If you’re shopping for a condominium, you’ll see enticing prices, landscaped grounds and shimmering pools that you don’t have to sweat every weekend to maintain.
You may even find a condo listed for $20,000 or $30,000 less than you’d pay for a house of the same size. But buying a condominium without doing your research first can lead to unexpected financial burdens or trouble reselling.
The actual unit isn’t the only thing you’re buying, says Mindy Jensen, community manager for BiggerPockets, a real estate investing social network. “You’re also buying into the whole building and the entire complex. You will be a part owner of the entire place, and you are partly responsible financially for anything that needs to be repaired.”
Below are 8 questions to ask before purchasing a condominium:
1. What information is the seller required to provide?
Condo seller disclosure laws differ from state to state. For example, Illinois law requires that the condo seller provide the buyer numerous documents, including the declaration, bylaws, a projected operating budget, a description of any provisions made in the budget for capital expenditures and the basis of such reserves. You can look up your state’s laws at Condo.com or CondoAssociation.com.
2. Is there an adequate reserve fund?
In addition to having funds to cover day-to-day expenses, the condo association should also be setting aside money in a separate account for large capital expenditures like repaving the parking lot or replacing the roof, said Jensen.
Ask the seller for a copy of the association’s reserve study, a budget planning tool that identifies the status of the reserve fund and its funding plan for future expenditures. Ideally, the association should have a minimum of 10% of the capital budget in its reserve fund. For example, if the capital budget is $200,000, there should at least $20,000 in the reserve fund.
Neither Fannie Mae nor Freddie Mac, which purchase most of the loans on the open market, will purchase a condo mortgage if the condo association or management company has less than 10% in its reserve fund.
3. Are there recent or planned special assessments?
It’s wise to investigate financial documents for any history of special assessments, a fee levied on condominium owners to cover the cost of repairs or other issues, said Ivan Ciraj, a Toronto real estate broker. Residents can sometimes be hit with fees of thousands of dollars, he said.
4. How many units are investor-owned?
After a complex hits a certain number of units owned by investors, the complex becomes unwarrantable, which means that Fannie Mae and Freddie Mac won’t purchase the loan, said Jensen. Neither Freddie Mac nor Fannie Mae will purchase a mortgage on a condo in a complex where more than 10% of units are owned by an individual or single investment entity.
“If they won’t purchase it, the banks won’t issue a loan because they want to be able to sell the loan on the secondary market,” Jensen said. When you try to sell your condo, a new buyer may have difficulty obtaining a mortgage loan.
5. What are the HOA fees and budget like?
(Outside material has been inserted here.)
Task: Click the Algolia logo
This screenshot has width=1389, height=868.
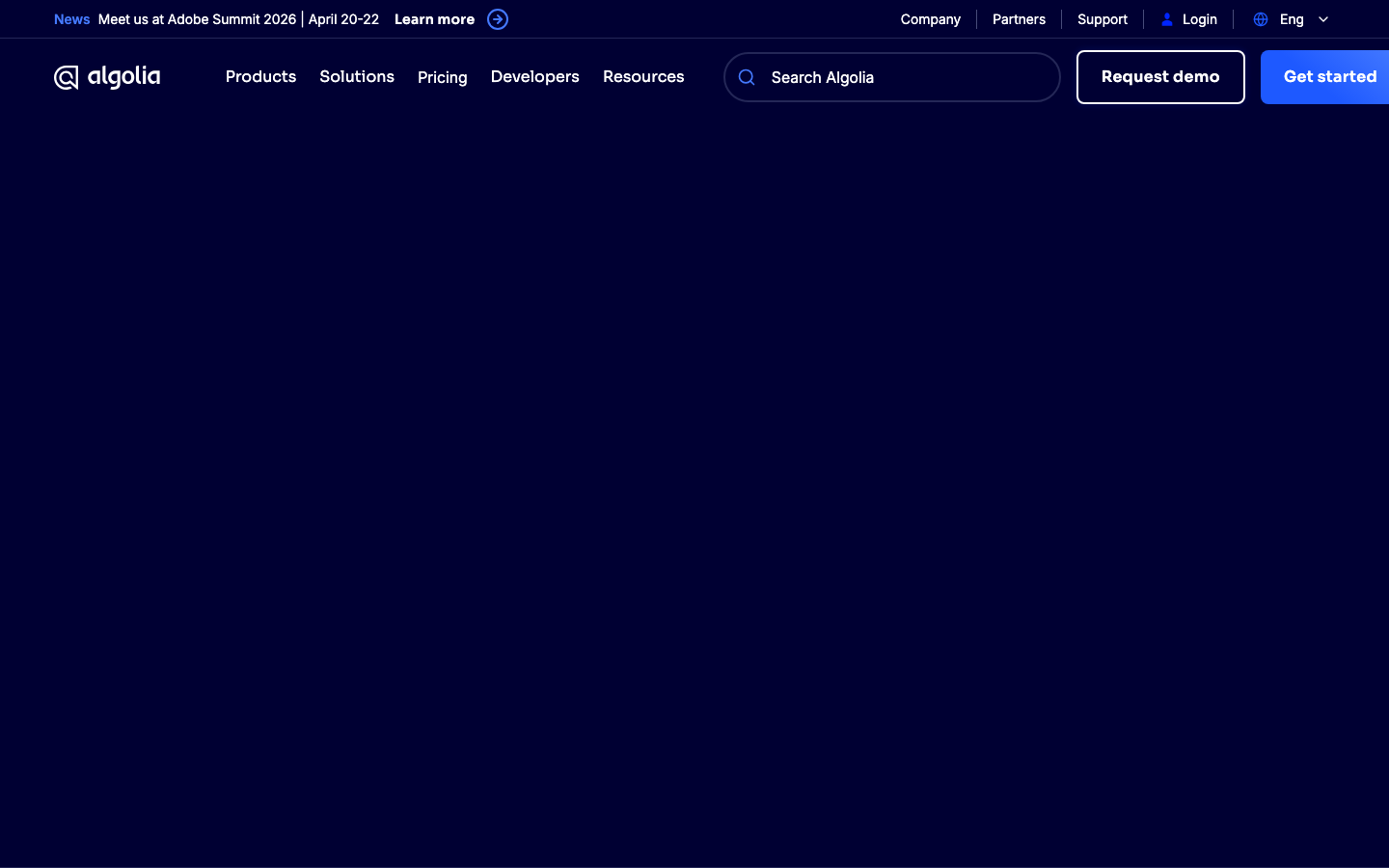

The homeowners’ association fee (HOA) covers costs of maintaining common grounds such as landscaping, swimming pools, lobbies and elevators. A condo association’s budget should indicate whether increases or assessments are projected.
A gradually increasing HOA fee over time simply means it’s rising with market conditions and inflation, said Ciraj. However, if there’s been a sudden jump in the fee, “This is usually caused when there are unexpected repairs, poor financial management or even fraudulent activity,” said Ciraj.
6. Can I see the board meeting minutes?
Look at one to two years of HOA meeting minutes to get the scoop on condo management. Watch for special assessments, power struggles and any mention of pending litigation, a factor that can interfere with obtaining a mortgage.
7. How many units are delinquent on HOA fees?
Most banks won’t loan money for a condo if there are a lot of delinquent HOA fees. Freddie Mac and Fannie Mae won’t buy the mortgage if more than 15% of the total number of units are over 60 days delinquent on HOA dues.
8. Will I enjoy being part of a multi-family community?
“The primary issue with condos is your housing is joined and controlled by the neighbors and the board,” said Bruce Ailion, an Atlanta real estate broker.
Your condo homeowners’ association has the ability to take action where the majority rules. That means if the HOA decides to remodel the clubhouse or refinish the pool, you could have a special assessment fee even if you don’t want the upgrade.
No matter how much you love a condo, issues will pop up if you don’t do your due diligence before you buy.
“It’s far better to wish you would have purchased a property, than to wish you had not,” Jensen said.